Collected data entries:
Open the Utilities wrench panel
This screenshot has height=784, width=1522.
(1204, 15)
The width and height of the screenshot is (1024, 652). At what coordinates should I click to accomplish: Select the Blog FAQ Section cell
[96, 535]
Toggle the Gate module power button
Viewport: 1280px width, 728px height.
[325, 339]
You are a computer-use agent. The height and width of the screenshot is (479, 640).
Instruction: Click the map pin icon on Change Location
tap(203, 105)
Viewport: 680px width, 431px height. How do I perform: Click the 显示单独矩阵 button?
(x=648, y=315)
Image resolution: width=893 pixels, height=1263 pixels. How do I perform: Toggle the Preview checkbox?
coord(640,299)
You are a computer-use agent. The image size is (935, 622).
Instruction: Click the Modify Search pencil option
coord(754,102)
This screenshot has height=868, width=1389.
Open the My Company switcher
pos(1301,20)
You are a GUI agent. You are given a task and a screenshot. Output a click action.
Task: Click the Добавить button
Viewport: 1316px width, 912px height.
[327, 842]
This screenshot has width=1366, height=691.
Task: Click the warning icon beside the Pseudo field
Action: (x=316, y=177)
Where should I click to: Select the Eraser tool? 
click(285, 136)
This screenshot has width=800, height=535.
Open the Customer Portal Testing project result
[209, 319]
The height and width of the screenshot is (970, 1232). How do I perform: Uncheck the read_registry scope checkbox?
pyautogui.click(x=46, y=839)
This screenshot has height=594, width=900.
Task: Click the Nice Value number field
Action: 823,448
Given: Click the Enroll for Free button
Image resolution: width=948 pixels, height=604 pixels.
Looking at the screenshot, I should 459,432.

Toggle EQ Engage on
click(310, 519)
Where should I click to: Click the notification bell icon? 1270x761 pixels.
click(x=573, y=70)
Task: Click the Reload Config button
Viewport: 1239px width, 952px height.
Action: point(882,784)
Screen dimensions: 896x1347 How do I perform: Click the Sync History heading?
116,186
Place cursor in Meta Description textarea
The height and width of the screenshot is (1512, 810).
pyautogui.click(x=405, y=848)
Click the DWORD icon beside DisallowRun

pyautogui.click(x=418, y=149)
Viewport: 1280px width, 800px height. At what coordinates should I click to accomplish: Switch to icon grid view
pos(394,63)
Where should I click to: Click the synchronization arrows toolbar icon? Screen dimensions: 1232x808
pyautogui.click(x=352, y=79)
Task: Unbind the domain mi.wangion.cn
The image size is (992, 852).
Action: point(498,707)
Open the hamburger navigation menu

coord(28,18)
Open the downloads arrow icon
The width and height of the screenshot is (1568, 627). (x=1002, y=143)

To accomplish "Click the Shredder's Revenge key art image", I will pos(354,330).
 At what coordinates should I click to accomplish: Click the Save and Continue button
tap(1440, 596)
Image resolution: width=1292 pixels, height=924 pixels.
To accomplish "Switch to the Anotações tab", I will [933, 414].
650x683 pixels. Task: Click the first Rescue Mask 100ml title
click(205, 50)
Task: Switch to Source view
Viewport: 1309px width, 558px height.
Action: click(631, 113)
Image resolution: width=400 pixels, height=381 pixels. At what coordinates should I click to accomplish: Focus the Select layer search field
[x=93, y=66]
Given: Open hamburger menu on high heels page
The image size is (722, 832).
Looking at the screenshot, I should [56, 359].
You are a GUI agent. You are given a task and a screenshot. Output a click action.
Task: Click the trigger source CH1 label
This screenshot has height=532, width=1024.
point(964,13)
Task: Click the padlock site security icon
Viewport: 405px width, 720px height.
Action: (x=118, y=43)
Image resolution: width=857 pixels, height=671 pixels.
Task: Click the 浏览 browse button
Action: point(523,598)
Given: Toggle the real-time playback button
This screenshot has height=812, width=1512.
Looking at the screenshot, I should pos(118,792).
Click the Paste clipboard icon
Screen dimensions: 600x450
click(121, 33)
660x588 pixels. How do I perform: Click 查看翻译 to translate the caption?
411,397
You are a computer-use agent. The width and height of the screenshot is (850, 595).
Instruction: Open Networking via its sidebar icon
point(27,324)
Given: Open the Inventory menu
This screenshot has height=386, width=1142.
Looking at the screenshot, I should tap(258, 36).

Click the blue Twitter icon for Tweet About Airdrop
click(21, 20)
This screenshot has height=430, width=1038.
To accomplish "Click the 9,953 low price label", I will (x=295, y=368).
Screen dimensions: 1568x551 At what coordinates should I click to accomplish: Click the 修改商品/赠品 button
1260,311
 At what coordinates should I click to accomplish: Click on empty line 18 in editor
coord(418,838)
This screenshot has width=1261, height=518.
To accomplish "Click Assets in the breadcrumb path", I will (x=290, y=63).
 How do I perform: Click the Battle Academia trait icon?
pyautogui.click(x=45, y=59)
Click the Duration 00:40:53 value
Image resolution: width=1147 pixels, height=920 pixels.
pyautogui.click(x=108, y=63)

EXERCISE DIRECTIONS: Gather up, from the records above, each line where the word "will" appears.

OUTPUT BELOW:
To accomplish "Click the Shredder's Revenge key art image", I will pos(354,330).
To accomplish "Switch to the Anotações tab", I will [933, 414].
To accomplish "Click the 9,953 low price label", I will (x=295, y=368).
To accomplish "Click Assets in the breadcrumb path", I will (x=290, y=63).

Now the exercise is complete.